DIRECTIONS: Return, word for word, only the lines of the data below that lie between the line with "Task: Choose Sign in with an email" and the line with "Given: Click the Ubisoft swirl logo", those two lines included.

RECORDED INFORMATION Start Marker

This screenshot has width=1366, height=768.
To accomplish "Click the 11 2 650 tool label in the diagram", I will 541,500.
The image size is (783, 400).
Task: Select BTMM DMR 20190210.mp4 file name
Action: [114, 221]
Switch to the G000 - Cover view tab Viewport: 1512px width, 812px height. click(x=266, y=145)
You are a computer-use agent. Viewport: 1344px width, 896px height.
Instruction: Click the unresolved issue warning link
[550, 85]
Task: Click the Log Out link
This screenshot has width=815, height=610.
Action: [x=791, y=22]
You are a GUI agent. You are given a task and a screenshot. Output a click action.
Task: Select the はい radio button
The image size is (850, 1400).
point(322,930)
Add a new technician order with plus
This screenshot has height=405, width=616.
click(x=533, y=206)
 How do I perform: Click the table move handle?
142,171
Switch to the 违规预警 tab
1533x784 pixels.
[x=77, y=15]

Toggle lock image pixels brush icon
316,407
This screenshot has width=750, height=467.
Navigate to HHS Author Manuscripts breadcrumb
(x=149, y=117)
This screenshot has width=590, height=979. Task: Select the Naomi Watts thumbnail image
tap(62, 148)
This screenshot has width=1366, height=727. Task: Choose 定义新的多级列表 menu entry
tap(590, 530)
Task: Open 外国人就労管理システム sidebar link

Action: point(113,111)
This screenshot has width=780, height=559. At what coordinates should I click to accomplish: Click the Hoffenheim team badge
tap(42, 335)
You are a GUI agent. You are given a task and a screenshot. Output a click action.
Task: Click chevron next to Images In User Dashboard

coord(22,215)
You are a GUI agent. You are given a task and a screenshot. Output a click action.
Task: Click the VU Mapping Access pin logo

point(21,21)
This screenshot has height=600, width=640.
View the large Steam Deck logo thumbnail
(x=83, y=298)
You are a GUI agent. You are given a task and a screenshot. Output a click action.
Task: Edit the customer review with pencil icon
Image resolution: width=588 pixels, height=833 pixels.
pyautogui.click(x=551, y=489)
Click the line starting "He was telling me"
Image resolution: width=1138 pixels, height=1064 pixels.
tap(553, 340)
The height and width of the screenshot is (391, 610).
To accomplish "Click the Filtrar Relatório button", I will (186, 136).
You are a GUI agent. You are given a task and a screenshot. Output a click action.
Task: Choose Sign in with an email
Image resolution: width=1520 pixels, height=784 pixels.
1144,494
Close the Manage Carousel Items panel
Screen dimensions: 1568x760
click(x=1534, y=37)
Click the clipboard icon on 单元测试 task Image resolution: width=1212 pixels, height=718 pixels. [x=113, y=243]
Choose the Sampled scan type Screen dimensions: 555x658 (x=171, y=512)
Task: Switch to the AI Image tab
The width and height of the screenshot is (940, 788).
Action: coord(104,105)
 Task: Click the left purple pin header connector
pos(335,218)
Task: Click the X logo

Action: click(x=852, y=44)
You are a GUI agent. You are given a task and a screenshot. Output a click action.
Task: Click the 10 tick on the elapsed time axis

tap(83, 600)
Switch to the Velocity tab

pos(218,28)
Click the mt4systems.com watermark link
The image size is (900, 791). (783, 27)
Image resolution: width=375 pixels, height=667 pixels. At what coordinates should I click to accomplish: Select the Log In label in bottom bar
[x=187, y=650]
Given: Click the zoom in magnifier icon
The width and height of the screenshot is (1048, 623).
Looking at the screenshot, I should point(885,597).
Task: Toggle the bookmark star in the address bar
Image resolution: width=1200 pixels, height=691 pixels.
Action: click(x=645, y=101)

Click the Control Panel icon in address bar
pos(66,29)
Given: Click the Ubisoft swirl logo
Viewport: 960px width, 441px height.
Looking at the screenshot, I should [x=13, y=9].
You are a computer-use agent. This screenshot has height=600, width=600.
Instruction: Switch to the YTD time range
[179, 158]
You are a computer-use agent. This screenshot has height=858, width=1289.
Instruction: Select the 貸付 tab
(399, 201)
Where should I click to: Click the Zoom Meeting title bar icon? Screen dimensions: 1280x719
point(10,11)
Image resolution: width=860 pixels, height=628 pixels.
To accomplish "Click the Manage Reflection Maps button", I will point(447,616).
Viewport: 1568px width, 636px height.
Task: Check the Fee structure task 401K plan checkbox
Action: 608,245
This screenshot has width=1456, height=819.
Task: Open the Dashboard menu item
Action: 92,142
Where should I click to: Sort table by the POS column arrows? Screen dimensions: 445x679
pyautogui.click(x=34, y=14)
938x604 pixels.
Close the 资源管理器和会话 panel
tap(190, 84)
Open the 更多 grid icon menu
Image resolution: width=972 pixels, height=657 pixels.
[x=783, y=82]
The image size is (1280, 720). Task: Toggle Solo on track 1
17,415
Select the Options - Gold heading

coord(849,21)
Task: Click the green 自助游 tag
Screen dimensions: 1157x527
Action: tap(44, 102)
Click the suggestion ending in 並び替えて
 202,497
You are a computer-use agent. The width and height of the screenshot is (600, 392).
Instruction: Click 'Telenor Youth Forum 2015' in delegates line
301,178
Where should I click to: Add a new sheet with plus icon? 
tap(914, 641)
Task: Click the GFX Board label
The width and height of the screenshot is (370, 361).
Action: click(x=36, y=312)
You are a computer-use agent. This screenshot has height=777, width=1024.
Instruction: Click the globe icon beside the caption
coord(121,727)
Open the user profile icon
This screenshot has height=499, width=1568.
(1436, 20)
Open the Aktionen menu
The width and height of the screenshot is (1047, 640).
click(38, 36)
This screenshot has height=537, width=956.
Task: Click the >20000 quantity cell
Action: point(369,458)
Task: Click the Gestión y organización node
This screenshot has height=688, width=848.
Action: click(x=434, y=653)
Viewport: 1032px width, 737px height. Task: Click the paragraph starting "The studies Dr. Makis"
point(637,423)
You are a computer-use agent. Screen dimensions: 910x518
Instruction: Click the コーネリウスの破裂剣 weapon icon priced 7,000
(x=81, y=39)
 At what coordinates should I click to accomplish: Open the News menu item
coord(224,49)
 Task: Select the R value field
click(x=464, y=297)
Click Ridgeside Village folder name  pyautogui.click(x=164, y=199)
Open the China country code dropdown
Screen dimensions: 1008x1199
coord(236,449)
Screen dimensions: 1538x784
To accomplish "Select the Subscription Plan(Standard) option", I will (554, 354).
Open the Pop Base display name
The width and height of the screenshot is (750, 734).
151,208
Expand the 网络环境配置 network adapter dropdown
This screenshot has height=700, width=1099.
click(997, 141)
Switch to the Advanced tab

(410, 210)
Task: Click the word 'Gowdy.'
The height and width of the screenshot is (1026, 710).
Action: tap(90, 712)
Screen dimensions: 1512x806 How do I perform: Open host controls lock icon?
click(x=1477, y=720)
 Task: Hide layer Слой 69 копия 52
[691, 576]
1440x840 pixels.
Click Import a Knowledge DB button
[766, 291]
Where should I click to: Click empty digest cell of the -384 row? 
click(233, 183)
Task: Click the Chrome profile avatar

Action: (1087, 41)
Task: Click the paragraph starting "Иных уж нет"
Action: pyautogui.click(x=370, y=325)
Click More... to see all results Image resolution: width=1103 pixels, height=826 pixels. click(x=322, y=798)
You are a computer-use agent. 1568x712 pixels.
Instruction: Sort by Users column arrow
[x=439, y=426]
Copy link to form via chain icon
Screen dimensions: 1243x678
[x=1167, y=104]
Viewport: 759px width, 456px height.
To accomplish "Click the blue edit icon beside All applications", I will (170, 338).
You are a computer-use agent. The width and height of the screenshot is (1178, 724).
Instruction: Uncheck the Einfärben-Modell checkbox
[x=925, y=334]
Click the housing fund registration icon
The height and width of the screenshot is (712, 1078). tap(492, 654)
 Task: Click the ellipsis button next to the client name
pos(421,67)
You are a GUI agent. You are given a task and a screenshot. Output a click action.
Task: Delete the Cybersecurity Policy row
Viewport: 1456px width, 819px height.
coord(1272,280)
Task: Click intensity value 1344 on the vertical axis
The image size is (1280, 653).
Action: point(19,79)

RECORDED INFORMATION End Marker

SOLUTION FOR THIS TASK:
Task: Choose Sign in with an email
Image resolution: width=1520 pixels, height=784 pixels.
1144,494
Close the Manage Carousel Items panel
Screen dimensions: 1568x760
click(x=1534, y=37)
Click the clipboard icon on 单元测试 task Image resolution: width=1212 pixels, height=718 pixels. [x=113, y=243]
Choose the Sampled scan type Screen dimensions: 555x658 (x=171, y=512)
Task: Switch to the AI Image tab
The width and height of the screenshot is (940, 788).
Action: coord(104,105)
 Task: Click the left purple pin header connector
pos(335,218)
Task: Click the X logo

Action: click(x=852, y=44)
You are a GUI agent. You are given a task and a screenshot. Output a click action.
Task: Click the 10 tick on the elapsed time axis

tap(83, 600)
Switch to the Velocity tab

pos(218,28)
Click the mt4systems.com watermark link
The image size is (900, 791). (783, 27)
Image resolution: width=375 pixels, height=667 pixels. At what coordinates should I click to accomplish: Select the Log In label in bottom bar
[x=187, y=650]
Given: Click the zoom in magnifier icon
The width and height of the screenshot is (1048, 623).
Looking at the screenshot, I should point(885,597).
Task: Toggle the bookmark star in the address bar
Image resolution: width=1200 pixels, height=691 pixels.
Action: click(x=645, y=101)

Click the Control Panel icon in address bar
pos(66,29)
Given: Click the Ubisoft swirl logo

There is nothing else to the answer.